DraftKings today is the most successful merger of all SPACs. Its shares are traded at 62 USD, which means the profitability of over 500%. By the IPO, Soaring Eagle attracted 1.7 billion USD, and now the management is looking for a company to purchase.
Soaring is the sevenths SPAC that Harry Sloan and partners bring to the exchange. Its stocks are traded at 10 USD each, and the company has over 20 months to find a company for the merger.
Churchill Capital IV
Investments in the first two companies are quite risky as they still might fail to find private companies for the merger. If so, take a look at a SPAC that has already found an object for acquisition and made this news public.
This company is Churchill Capital IV (NYSE: CCIV). In February we heard that Churchill Capital is negotiating with Lucid Motors over its IPO.
Lucid Motors is a US electric car maker. This is a promising private startup, and investors take a special interest in this company.
On the rumors, Churchill Capital shares grew from 10 to 65 USD. After the agitation subsided, volatility in the shares dropped, and they are now trading at 23 USD. The merger is scheduled for the second quarter, and the shares will be traded under the ticker LCID.
The shares of electric car makers remain extremely popular among investors. Lucid Motors is another promising company that is already constructing a plant that can produce 34,000 electric cars a year. Lucid management plans to increase production volumes to 400,000 electric cars a year.
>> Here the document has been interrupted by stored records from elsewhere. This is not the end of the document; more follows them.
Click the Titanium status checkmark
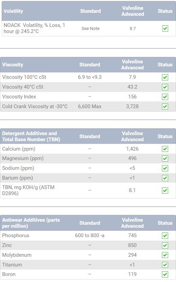 [165, 265]
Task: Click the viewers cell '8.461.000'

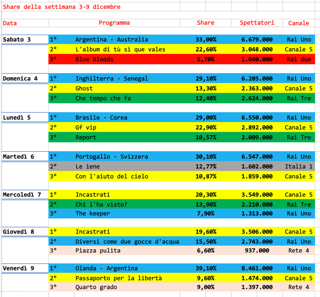Action: click(257, 268)
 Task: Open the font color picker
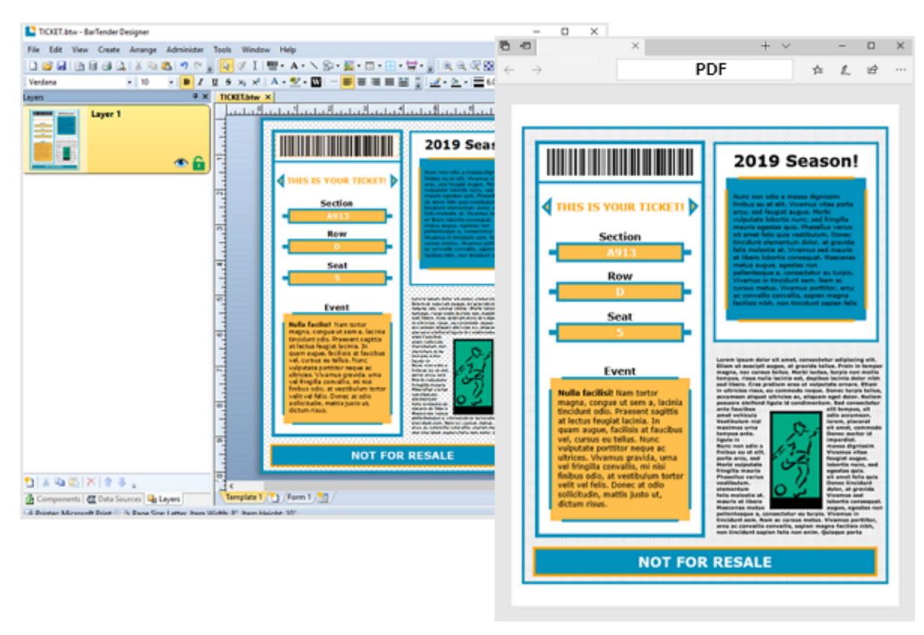(275, 82)
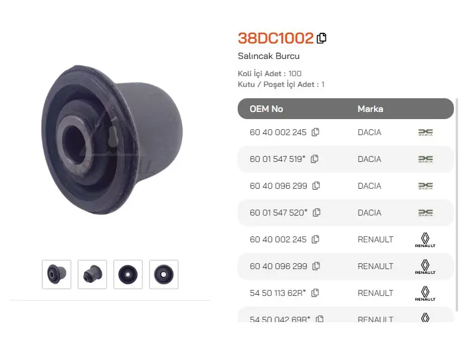Click the OEM list vertical scrollbar

[457, 205]
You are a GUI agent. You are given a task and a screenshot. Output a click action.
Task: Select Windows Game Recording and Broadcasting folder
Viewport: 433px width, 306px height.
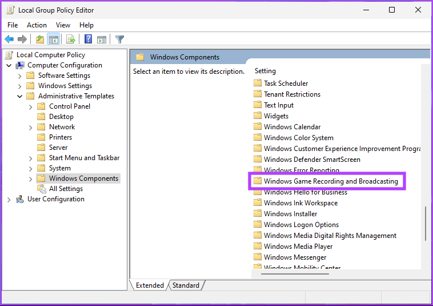330,181
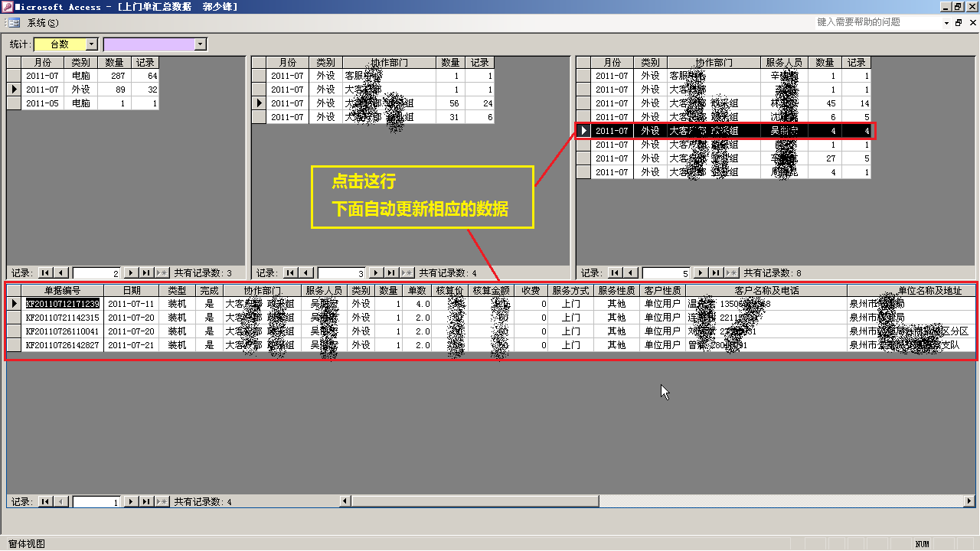Open the 系统(S) menu

tap(42, 23)
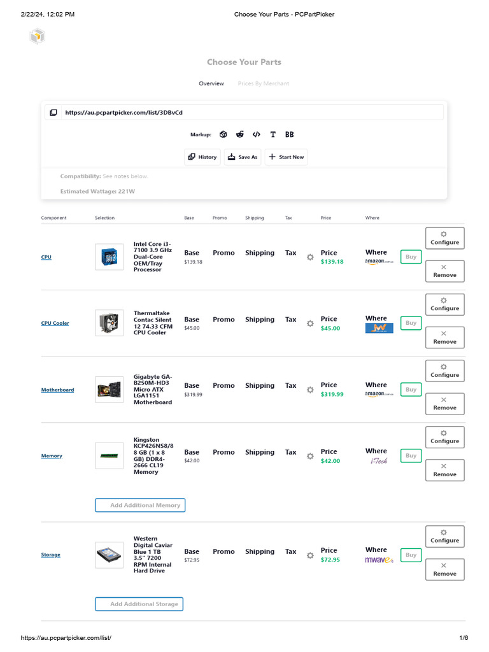Copy the parts list URL icon

(x=53, y=113)
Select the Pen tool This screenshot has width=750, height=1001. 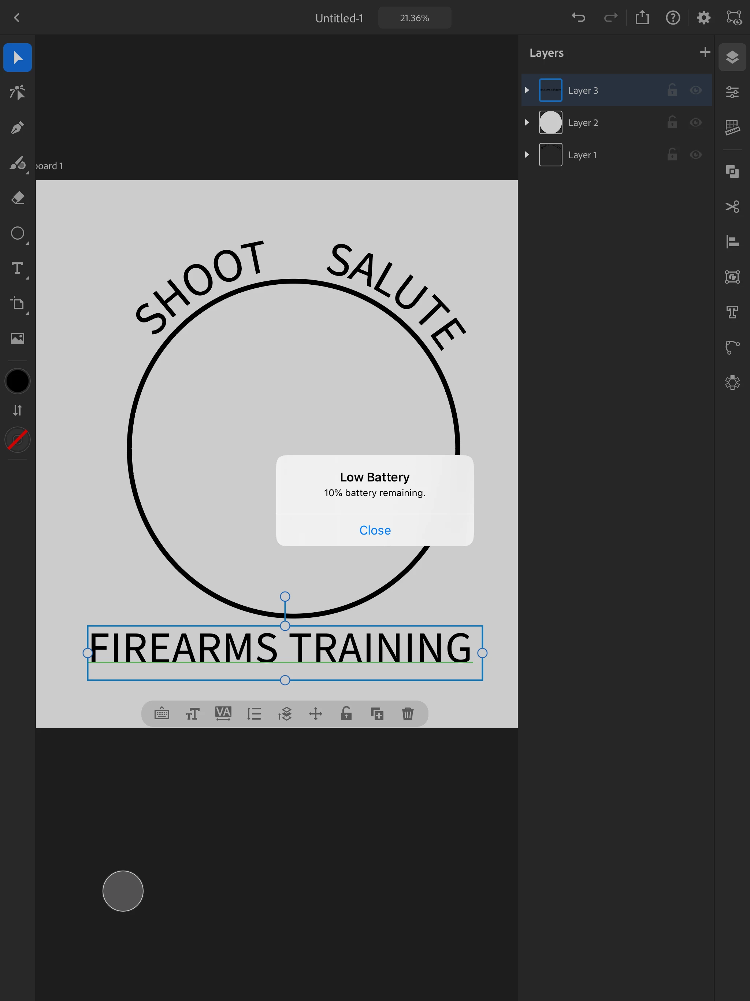click(17, 128)
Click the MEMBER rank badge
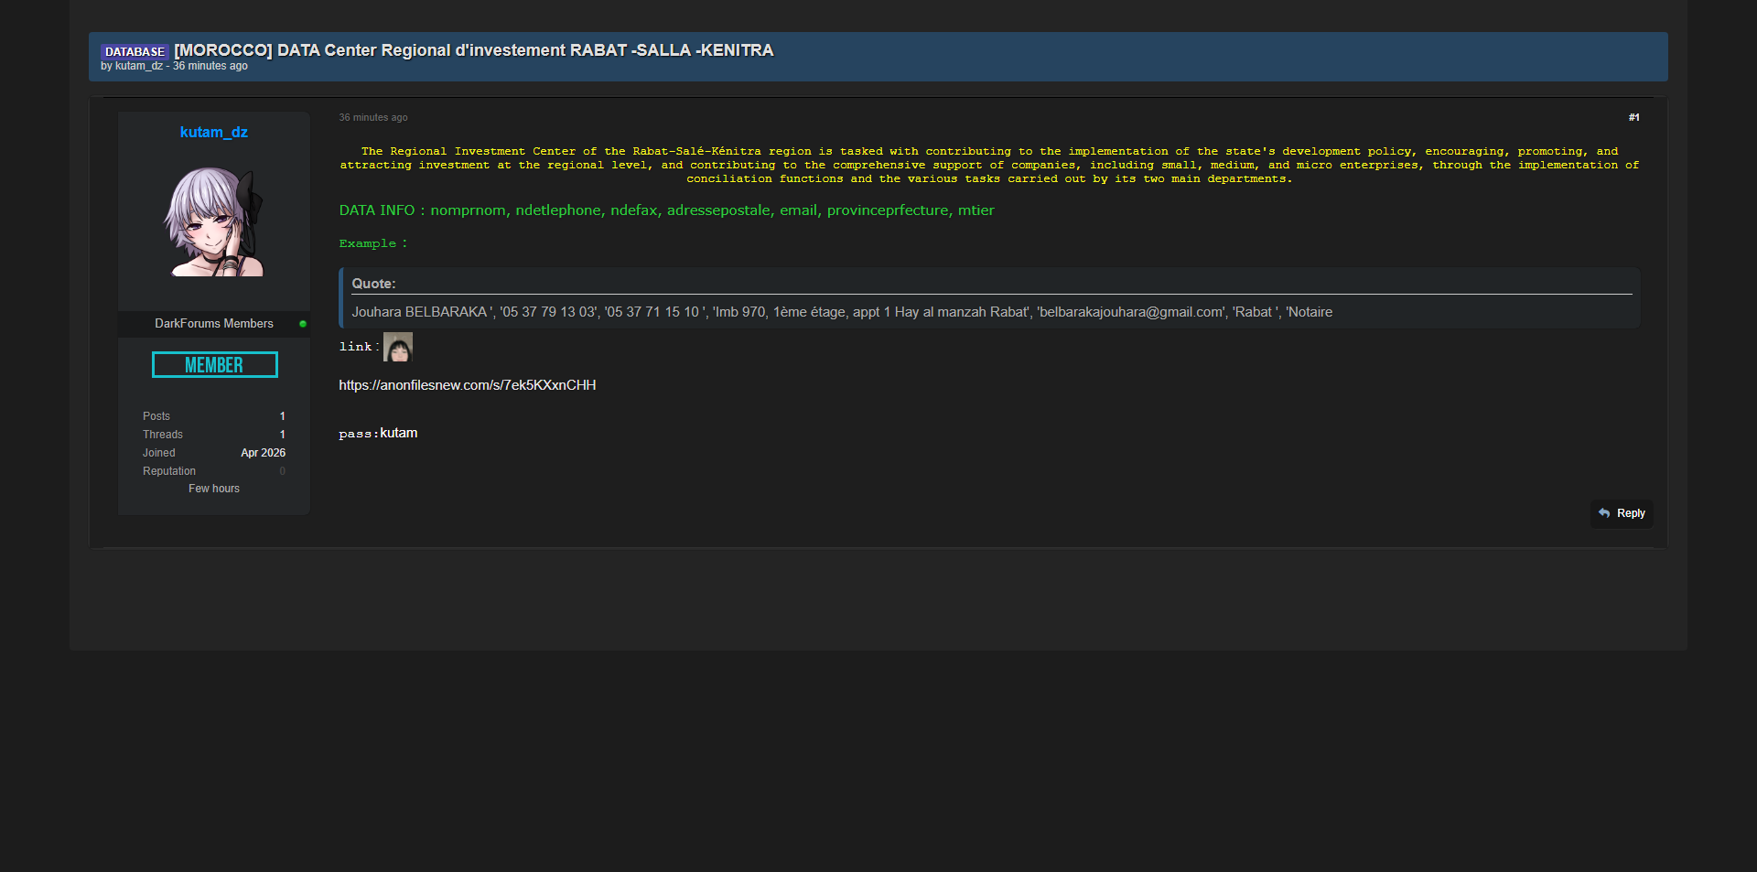 pos(214,365)
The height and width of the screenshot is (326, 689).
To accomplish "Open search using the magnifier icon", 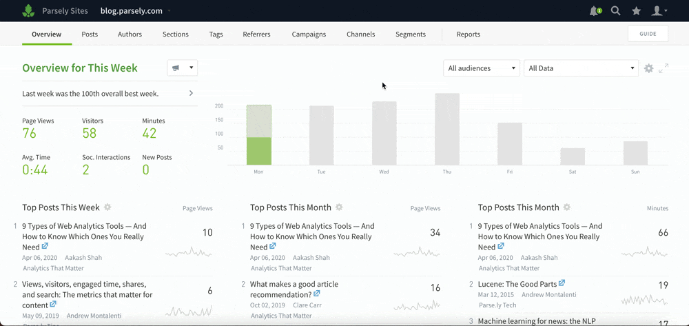I will pyautogui.click(x=615, y=11).
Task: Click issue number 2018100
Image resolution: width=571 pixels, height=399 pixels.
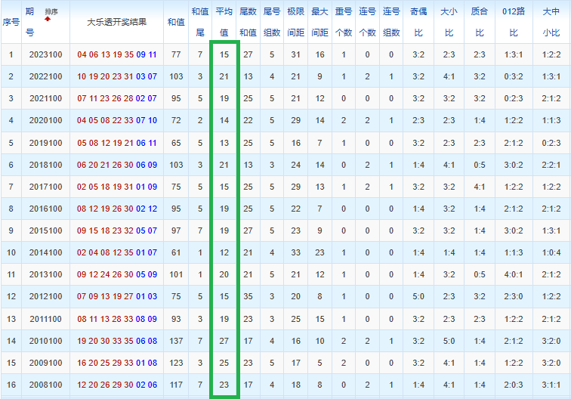Action: point(45,165)
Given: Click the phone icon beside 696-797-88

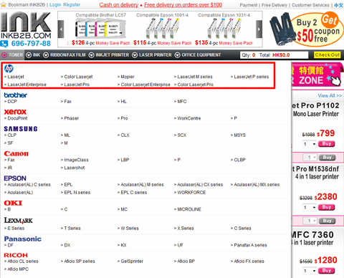Looking at the screenshot, I should tap(4, 44).
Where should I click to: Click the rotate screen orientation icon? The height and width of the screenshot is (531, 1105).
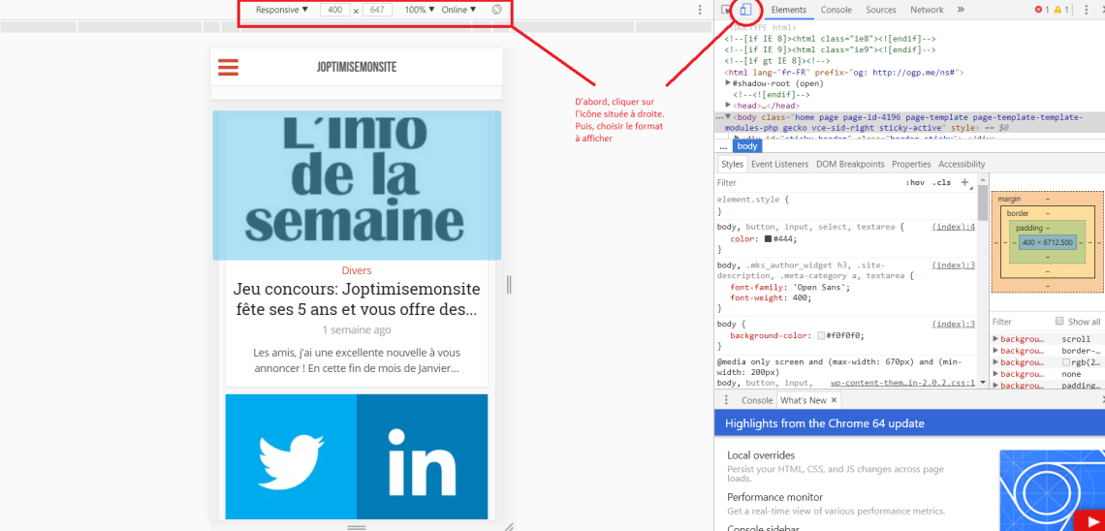coord(496,10)
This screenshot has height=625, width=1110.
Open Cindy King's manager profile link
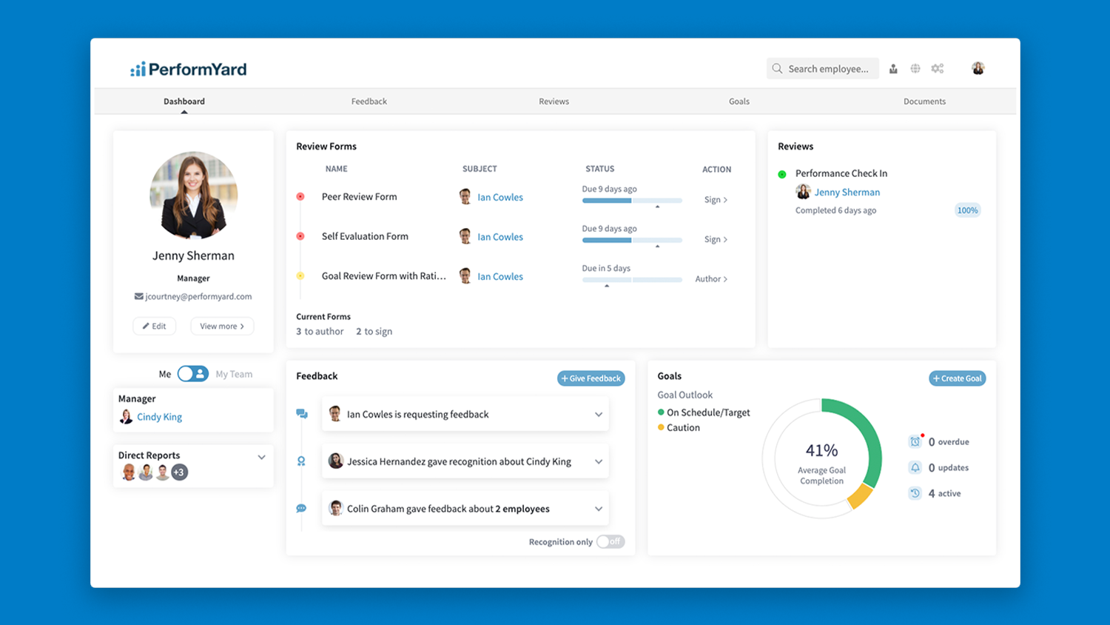pyautogui.click(x=160, y=416)
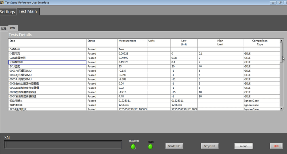The width and height of the screenshot is (287, 154).
Task: Click the scroll down arrow of the table
Action: point(282,108)

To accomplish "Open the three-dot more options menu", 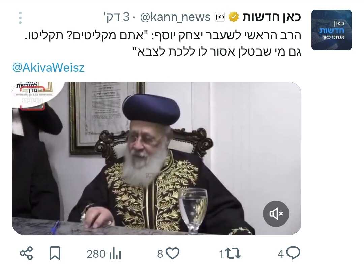I will point(20,18).
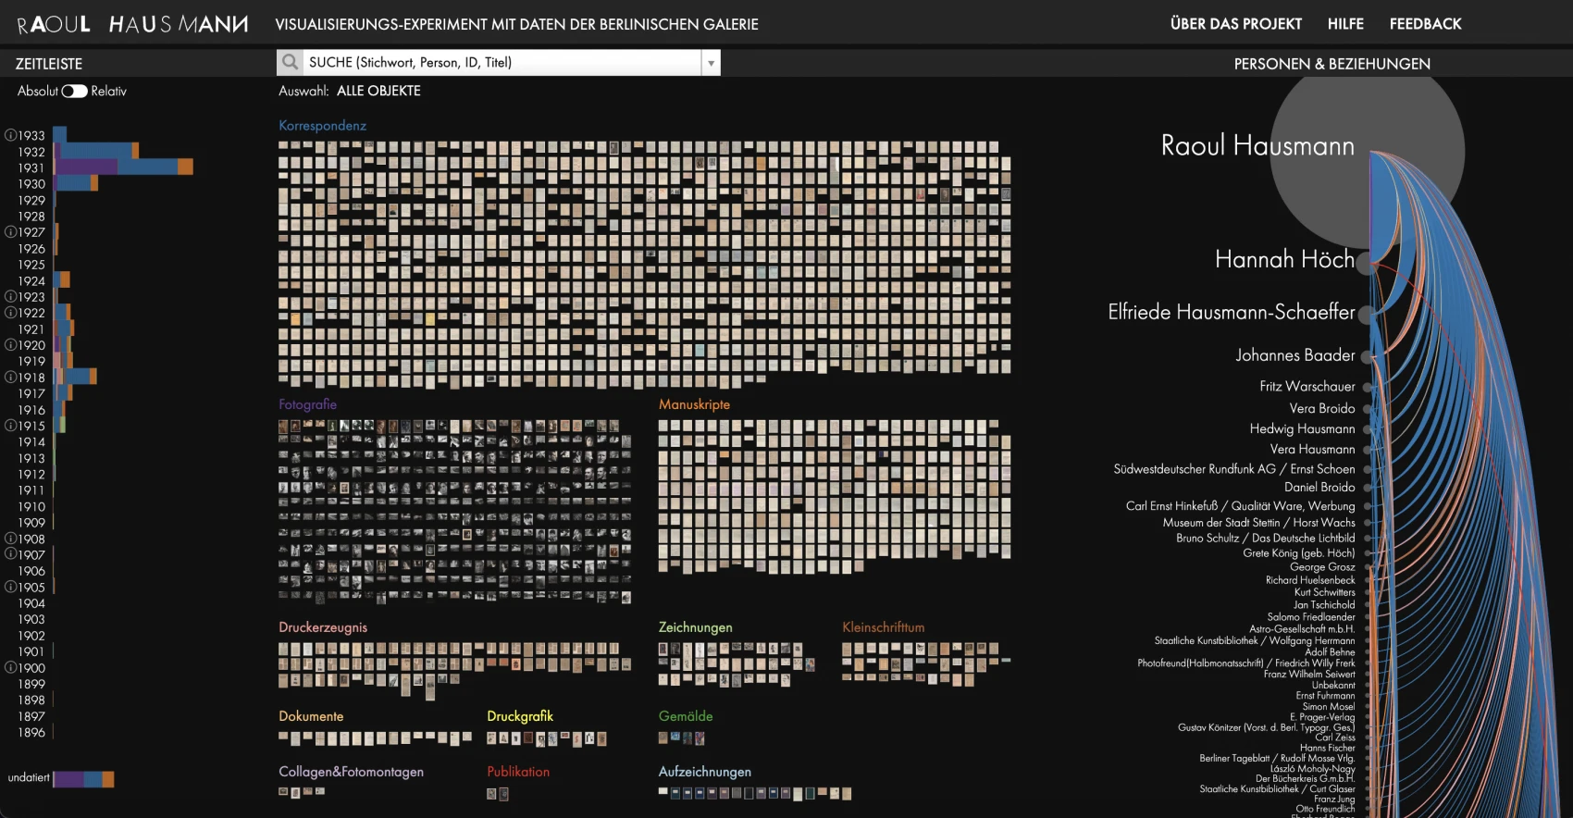Click the info icon next to 1927
Screen dimensions: 1573x818
10,232
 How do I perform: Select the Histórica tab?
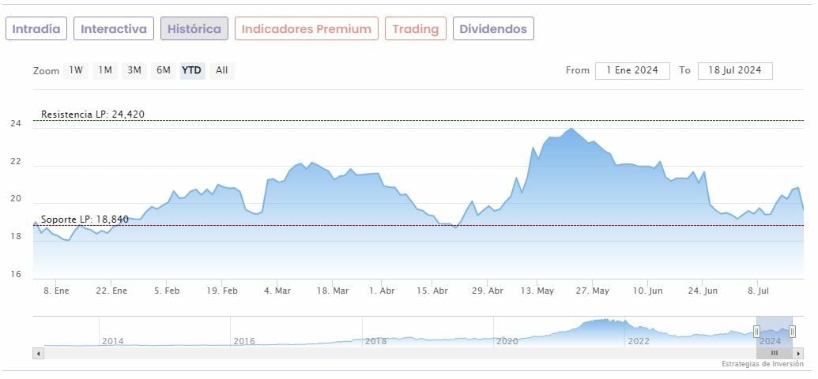point(194,29)
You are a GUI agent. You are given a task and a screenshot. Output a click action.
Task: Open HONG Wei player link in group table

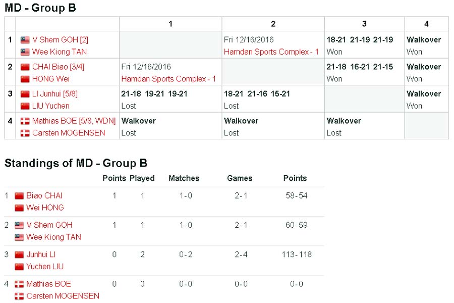[51, 79]
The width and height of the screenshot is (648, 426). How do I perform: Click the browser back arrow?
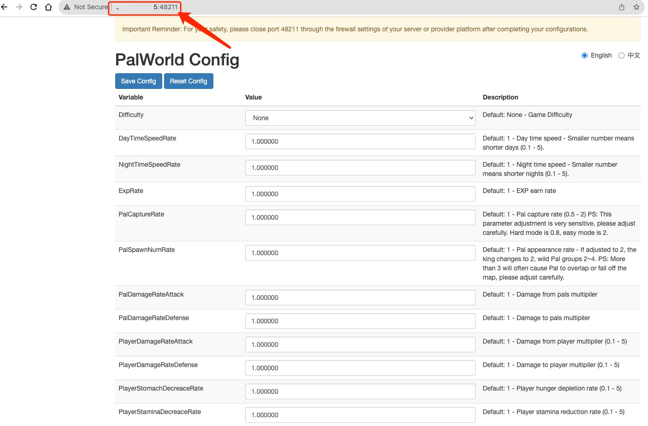[5, 7]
Since about 30 months ago, a lot of SPACs appeared in the market. While in 2010 there were just 10, in 2021, there are over 500. Obviously, a bubble of SPACs is swelling in the market. While the economy is being stimulated, and Biden is handing out money, everyone is eager to get their slice of the pie. Hence, SPACs are opened one after another. As soon as work with one company is over, two more are opened.
However, you should know that promising private companies are scarce. If you look at the statistics of 2020, there were 494 IPOs, out of which 247 were SPACs. This means there were just 251 really working companies.
Now there are over 500 SPACs in the market looking for a merger. Judging by the last year, each second one will be liquidated, and the fact that some companies will prefer standard IPOs, in the end, increases the number of potential liquidations.
Hence, investments in SPACs are attractive by their profitability and are not very risky because 18 months after buying you can sell their stocks without serious losses. However, you freeze a part of your money in such companies while you could spend it on something else. It is wiser to invest in SPACs when the object of the merger has become clear.